6. Position in the literature, nomenclature, and current limitations

Among the resources compared in the MedOpenClaw paper, MedFlow-Bench is described as the only one that simultaneously provides full-study interactive access, cross-modality cases, active exploration, differential diagnosis, and required agentic execution. The contrast class includes benchmarks centered on static 2D inputs such as VQA-RAD, VQA-Med, SLAKE, PMC-VQA, OmniMedVQA, and MedXpertQA-MM; resources using pre-selected slices or full-study static inputs without interaction such as NOVA, MedThinkVQA, ReXGroundingCT, 3D-RAD, and ViMed-PET; simulated or synthetic tool environments such as RadABench; and text-only sequential diagnosis settings such as Nori et al. and MedCaseReasoning that do not require volumetric navigation (Shen et al., 25 Mar 2026).

The term itself also requires disambiguation. RealClawBench explicitly states that it does not define or mention a “MedOpenClaw” variant or any domain-specific medical extension (Lv et al., 2 Jun 2026).
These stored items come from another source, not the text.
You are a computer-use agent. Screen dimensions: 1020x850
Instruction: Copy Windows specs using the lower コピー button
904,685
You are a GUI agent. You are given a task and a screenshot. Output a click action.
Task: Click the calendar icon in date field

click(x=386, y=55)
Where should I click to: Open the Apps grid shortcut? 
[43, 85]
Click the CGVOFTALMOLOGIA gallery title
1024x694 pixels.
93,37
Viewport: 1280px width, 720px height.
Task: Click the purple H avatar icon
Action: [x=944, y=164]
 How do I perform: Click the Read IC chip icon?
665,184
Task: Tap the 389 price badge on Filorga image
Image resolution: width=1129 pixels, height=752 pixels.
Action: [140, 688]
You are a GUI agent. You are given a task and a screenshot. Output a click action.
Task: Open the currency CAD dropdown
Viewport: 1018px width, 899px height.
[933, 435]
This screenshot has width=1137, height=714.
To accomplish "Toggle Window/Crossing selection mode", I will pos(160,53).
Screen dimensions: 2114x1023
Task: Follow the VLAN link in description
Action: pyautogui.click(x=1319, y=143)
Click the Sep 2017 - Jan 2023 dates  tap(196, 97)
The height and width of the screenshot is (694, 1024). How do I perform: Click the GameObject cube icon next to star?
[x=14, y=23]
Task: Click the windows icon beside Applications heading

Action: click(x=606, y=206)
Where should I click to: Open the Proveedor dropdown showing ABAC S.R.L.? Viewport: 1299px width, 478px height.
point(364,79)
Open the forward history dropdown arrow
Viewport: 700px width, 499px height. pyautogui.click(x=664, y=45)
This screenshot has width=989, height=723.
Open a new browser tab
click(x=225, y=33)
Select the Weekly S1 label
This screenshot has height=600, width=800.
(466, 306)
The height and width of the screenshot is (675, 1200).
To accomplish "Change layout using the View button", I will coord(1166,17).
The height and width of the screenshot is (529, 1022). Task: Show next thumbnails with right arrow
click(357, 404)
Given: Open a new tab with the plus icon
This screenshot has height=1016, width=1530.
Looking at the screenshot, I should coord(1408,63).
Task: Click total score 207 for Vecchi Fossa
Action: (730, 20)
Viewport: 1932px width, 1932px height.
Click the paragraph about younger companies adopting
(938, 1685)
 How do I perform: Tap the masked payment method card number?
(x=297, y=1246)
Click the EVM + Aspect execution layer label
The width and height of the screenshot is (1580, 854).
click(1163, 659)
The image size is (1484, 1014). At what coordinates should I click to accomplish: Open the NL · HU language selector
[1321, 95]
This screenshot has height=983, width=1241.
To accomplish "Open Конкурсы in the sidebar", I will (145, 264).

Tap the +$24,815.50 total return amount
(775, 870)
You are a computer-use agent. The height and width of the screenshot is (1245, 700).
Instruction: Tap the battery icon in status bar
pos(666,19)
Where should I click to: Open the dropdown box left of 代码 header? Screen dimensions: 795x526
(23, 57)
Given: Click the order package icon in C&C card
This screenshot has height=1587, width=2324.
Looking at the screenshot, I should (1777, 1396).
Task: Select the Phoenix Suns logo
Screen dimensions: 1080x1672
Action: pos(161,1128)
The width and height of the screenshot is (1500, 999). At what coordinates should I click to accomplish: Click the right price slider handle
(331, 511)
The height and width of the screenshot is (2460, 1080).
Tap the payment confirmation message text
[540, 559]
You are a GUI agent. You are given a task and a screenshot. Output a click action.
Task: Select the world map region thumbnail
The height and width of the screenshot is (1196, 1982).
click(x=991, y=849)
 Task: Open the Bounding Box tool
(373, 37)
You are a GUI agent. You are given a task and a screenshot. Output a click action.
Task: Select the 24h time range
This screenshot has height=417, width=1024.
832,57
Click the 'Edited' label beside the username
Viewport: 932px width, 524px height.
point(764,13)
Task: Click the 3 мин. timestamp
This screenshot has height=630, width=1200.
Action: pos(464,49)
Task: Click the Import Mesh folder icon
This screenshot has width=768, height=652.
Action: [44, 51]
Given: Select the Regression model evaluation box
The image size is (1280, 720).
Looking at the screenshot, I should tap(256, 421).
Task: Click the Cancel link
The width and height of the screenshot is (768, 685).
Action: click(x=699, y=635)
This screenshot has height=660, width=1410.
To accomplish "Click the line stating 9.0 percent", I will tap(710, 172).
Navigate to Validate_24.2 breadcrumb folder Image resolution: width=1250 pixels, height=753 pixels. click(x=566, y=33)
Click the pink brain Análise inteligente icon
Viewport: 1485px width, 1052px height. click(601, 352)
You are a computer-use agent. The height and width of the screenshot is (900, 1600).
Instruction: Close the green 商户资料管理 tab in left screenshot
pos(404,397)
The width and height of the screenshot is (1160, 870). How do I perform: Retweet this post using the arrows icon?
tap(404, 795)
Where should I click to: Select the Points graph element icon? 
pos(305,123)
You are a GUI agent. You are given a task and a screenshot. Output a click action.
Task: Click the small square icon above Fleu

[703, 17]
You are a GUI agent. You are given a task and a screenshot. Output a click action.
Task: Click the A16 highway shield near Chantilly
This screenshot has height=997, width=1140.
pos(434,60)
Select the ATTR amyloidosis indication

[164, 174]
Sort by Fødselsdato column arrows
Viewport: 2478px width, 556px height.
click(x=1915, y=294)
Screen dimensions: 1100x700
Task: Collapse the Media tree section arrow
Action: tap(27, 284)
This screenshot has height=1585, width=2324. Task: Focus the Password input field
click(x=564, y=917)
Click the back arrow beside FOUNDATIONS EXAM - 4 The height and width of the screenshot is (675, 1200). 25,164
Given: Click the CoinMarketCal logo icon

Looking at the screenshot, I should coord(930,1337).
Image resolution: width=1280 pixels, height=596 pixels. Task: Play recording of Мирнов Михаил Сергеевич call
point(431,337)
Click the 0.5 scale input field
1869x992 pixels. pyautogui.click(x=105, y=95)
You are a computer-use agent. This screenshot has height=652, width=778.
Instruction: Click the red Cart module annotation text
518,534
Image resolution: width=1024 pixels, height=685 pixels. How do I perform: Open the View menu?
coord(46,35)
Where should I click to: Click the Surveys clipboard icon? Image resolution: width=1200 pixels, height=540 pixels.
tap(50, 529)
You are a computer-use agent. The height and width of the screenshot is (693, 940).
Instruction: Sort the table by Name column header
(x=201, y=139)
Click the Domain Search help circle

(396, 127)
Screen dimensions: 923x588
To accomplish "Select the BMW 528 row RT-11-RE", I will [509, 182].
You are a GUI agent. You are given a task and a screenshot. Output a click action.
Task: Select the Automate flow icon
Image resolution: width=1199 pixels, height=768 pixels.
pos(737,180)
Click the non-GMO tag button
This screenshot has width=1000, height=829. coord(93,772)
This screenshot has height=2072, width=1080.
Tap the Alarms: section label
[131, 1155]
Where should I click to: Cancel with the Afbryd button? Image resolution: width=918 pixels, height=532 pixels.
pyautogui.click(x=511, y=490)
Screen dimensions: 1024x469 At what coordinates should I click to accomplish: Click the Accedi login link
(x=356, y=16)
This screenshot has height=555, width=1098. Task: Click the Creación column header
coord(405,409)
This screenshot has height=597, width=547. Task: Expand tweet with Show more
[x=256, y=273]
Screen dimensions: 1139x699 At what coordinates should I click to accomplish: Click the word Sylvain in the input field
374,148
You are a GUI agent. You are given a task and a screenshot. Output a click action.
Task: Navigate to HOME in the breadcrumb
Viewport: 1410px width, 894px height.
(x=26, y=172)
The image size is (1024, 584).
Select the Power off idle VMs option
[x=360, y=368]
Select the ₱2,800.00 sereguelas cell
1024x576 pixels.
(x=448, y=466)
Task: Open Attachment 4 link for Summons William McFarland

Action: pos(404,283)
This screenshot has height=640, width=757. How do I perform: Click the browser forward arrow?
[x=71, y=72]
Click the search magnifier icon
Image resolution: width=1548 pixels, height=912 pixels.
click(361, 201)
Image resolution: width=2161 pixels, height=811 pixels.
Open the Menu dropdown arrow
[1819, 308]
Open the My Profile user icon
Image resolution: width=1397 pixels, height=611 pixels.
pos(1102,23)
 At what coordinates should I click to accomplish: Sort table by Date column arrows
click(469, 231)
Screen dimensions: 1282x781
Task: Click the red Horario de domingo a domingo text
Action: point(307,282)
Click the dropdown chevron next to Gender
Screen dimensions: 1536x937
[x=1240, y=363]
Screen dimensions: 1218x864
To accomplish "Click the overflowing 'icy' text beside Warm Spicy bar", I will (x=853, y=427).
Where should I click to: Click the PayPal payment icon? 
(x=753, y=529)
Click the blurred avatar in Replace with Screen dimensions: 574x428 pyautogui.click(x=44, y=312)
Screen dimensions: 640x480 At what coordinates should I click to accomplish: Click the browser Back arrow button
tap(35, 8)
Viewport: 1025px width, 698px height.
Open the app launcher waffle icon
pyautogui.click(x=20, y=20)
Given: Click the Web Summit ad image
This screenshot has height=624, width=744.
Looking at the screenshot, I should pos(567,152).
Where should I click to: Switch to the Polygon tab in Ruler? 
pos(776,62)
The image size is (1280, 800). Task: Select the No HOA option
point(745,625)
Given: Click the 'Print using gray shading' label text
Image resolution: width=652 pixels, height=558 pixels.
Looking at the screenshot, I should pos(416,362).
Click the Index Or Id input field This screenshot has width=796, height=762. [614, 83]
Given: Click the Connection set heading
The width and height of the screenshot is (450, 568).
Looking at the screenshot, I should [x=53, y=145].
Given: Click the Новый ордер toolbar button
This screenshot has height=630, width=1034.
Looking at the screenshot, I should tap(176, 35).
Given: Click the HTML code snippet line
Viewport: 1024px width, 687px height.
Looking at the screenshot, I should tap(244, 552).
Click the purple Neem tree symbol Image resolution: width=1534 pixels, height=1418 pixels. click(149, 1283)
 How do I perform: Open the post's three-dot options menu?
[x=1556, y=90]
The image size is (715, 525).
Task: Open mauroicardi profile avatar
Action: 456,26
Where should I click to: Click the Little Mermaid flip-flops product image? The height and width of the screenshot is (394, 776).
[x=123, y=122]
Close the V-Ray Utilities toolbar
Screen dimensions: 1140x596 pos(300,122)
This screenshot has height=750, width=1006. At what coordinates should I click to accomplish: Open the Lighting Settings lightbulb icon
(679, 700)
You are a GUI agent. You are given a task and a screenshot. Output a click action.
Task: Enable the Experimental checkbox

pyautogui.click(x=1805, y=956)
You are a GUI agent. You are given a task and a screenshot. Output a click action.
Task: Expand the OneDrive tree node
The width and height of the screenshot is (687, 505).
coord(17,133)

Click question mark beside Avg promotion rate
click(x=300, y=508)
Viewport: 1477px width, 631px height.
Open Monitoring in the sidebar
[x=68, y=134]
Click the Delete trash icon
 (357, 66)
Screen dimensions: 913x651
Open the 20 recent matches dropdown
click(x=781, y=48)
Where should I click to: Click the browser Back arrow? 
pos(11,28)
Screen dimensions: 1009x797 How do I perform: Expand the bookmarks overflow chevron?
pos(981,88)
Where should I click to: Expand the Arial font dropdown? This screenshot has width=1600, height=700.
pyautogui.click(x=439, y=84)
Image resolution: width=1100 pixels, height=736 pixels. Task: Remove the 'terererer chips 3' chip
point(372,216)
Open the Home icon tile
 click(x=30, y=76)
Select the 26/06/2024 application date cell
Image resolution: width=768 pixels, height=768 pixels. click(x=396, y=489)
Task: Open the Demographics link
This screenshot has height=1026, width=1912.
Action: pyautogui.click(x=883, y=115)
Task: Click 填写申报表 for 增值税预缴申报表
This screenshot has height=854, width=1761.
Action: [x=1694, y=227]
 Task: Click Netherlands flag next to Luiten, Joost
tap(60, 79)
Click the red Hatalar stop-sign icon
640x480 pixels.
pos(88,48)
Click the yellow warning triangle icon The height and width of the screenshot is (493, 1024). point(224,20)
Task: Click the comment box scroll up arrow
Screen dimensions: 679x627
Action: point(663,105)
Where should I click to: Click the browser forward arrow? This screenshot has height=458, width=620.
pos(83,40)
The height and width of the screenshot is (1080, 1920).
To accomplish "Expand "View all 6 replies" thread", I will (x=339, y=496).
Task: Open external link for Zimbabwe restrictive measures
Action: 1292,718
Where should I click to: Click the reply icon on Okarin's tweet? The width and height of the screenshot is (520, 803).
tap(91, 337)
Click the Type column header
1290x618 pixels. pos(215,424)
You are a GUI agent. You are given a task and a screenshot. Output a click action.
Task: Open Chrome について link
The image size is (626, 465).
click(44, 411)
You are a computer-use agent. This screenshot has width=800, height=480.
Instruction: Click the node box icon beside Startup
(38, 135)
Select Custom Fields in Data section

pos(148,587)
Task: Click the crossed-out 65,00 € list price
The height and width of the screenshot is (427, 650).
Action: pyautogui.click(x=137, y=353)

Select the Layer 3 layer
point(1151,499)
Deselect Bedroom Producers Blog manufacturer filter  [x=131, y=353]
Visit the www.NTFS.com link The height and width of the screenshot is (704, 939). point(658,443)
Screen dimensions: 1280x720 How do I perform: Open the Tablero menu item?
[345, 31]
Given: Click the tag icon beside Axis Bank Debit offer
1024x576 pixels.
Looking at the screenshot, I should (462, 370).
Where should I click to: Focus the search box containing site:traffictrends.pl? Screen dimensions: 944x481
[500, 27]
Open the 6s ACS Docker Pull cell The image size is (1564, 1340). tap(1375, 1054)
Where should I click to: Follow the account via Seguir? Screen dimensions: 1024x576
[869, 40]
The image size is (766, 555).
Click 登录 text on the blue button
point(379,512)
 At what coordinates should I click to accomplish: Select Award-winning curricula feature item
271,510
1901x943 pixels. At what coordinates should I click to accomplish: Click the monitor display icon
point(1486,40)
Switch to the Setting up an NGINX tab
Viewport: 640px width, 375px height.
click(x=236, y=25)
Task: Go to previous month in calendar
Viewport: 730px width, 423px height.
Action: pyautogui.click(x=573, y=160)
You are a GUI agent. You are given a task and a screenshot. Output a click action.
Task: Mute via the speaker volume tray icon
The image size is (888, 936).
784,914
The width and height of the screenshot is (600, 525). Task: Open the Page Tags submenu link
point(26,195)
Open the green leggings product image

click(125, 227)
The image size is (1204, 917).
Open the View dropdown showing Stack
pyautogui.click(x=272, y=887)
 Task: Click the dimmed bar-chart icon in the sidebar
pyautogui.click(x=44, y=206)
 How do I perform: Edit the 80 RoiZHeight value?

In a different line of work, OpenCLIPER uses “MEDOPENCLAW” to denote “medical OpenCL-based workloads and workflows,” which is an OpenCL-centered framing rather than the 3D Slicer-centered medical-agent runtime (Simmross-Wattenberg et al., 2018). The OpenClaw security paper "Clawdrain" studies tool-calling attacks in OpenClaw deployments and concerns a different runtime and threat model (Dong et al., 1 Mar 2026). An older OpenCL medical-computing paper, oclMC, illustrates cross-platform medical dose calculation via OpenCL and likewise belongs to a separate lineage (Tian et al., 2015). These usages indicate that the string “MEDOPENCLAW” has appeared in multiple contexts; in current medical-imaging agent literature, however, it denotes the auditable runtime introduced with MedFlow-Bench.

The present scope of MedOpenClaw remains limited. The initial release covers two modules only: multi-sequence brain MRI and lung CT/PET. The paper does not explicitly report train/validation/test splits or dataset sizes. Hardware, operating system, and preprocessing details are not specified. The primary failure mode identified is incorrect tool parameterization leading to misaligned masks and misleading evidence. More broadly, the paper treats auditability as a prerequisite for clinical trust, but also states that spatial control remains an open challenge before reliable end-to-end clinical workflow execution is feasible (Shen et al., 25 Mar 2026).

The resulting research agenda is correspondingly specific. The authors propose scaling to additional modalities such as ultrasound, mammography, and longitudinal comparison; broadening evaluation to multi-turn conversational tracks and EHR integration; enriching the expert-tool layer with more specialized MONAI-based algorithms; and improving spatial grounding, UI constraints, grounded policy training, multi-agent collaboration, and standardized clinical task sets. This suggests that MedOpenClaw is not merely an evaluation wrapper around 3D Slicer, but a controlled experimental substrate for studying how medical agents search, ground, act, and justify decisions over full studies under auditable conditions (Shen et al., 25 Mar 2026).